**Lesetext**
Anpassung

Die individuell richtige Haltung auf dem Fahrrad ist unabdingbar für den Fahrspaß, das Wohlbefinden und die Leistungsfähigkeit. Aus diesem Grund werden Velotraum-Fahrräder immer mit Hilfe der selbst entwickelten »Velotraum-Messmaschine« angepasst.

Beim Fahrradkauf stehen meist die Überlegungen zur Technik, der Funktion und dem Gefallen an erster Stelle. Die mindestens gleichwertige Frage nach der richtigen Passform wird hingegen kaum gestellt oder unbeantwortet gelassen. Dabei hängen der Fahrspaß und die biomechanische Effizienz ganz entscheidend von der richtigen Sitzposition ab. Aus diesem Grund werden Velotraum-Fahrräder immer mit Hilfe der selbst entwickelten »Velotraum-Messmaschine« angepasst.

Abhilfe tut Not

Mindestens 70 Prozent der Radler sitzen falsch auf dem Rad. Das geschulte Auge kann diese Tatsache nicht nur allerorts beobachten, sondern die Defizite bei der Passform werden auch regelmäßig durch Umfragen bestätigt: Die Mehrzahl der Befragten werden beim Radfahren von Rücken-, Hand-, Knie- und Sitzbeschwerden geplagt. Kein Wunder, denn die Mehrheit fährt Räder, die entweder gar nicht oder falsch angepasst wurden.

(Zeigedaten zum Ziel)
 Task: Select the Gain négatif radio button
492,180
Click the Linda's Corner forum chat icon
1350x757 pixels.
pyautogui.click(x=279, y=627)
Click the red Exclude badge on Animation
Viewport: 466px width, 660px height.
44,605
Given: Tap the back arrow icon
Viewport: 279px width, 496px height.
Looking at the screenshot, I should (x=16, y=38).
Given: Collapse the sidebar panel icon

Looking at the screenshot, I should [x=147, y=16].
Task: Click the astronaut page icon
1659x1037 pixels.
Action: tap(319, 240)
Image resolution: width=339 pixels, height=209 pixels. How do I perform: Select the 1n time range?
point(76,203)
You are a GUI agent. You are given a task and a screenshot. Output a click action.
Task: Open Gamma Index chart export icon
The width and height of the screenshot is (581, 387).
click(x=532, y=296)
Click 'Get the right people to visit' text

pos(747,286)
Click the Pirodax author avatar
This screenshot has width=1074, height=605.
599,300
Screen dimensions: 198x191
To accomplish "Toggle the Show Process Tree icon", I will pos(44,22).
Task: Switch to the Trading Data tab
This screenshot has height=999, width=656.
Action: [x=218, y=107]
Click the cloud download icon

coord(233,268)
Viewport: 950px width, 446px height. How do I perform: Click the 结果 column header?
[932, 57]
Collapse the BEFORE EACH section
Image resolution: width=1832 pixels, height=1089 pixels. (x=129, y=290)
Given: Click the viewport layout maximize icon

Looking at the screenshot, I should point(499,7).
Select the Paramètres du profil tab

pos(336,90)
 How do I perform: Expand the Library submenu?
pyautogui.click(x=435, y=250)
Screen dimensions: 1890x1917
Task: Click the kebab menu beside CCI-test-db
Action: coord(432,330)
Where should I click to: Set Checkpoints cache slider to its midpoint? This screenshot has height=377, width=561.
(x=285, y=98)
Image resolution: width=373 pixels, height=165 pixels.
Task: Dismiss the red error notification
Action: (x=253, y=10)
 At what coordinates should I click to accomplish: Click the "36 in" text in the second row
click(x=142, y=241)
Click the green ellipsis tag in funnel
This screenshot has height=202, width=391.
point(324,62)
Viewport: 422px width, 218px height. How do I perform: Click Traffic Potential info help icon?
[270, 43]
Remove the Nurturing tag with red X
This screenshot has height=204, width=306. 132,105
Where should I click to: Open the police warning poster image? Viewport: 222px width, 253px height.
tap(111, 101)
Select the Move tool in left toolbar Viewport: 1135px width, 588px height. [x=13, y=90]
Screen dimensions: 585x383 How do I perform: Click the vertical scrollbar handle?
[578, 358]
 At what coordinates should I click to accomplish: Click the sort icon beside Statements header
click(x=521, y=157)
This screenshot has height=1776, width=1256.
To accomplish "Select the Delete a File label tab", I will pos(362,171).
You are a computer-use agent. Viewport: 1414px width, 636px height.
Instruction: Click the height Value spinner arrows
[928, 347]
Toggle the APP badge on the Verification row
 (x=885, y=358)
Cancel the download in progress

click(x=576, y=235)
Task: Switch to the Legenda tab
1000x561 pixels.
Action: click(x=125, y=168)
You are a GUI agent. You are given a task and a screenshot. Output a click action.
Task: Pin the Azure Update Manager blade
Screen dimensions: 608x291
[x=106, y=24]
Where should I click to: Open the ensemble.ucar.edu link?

**Aufgabenstellung**
Wie lautet die Stelle im Text zur Fahrradanpassung von „Mindestens 70 Prozent“ bis „falsch angepasst wurden.“, wenn du „Radler“ gegen „Radfahrer“ tauschst?

**Ergebnis der Aufgabe**
Mindestens 70 Prozent der Radfahrer sitzen falsch auf dem Rad. Das geschulte Auge kann diese Tatsache nicht nur allerorts beobachten, sondern die Defizite bei der Passform werden auch regelmäßig durch Umfragen bestätigt: Die Mehrzahl der Befragten werden beim Radfahren von Rücken-, Hand-, Knie- und Sitzbeschwerden geplagt. Kein Wunder, denn die Mehrheit fährt Räder, die entweder gar nicht oder falsch angepasst wurden.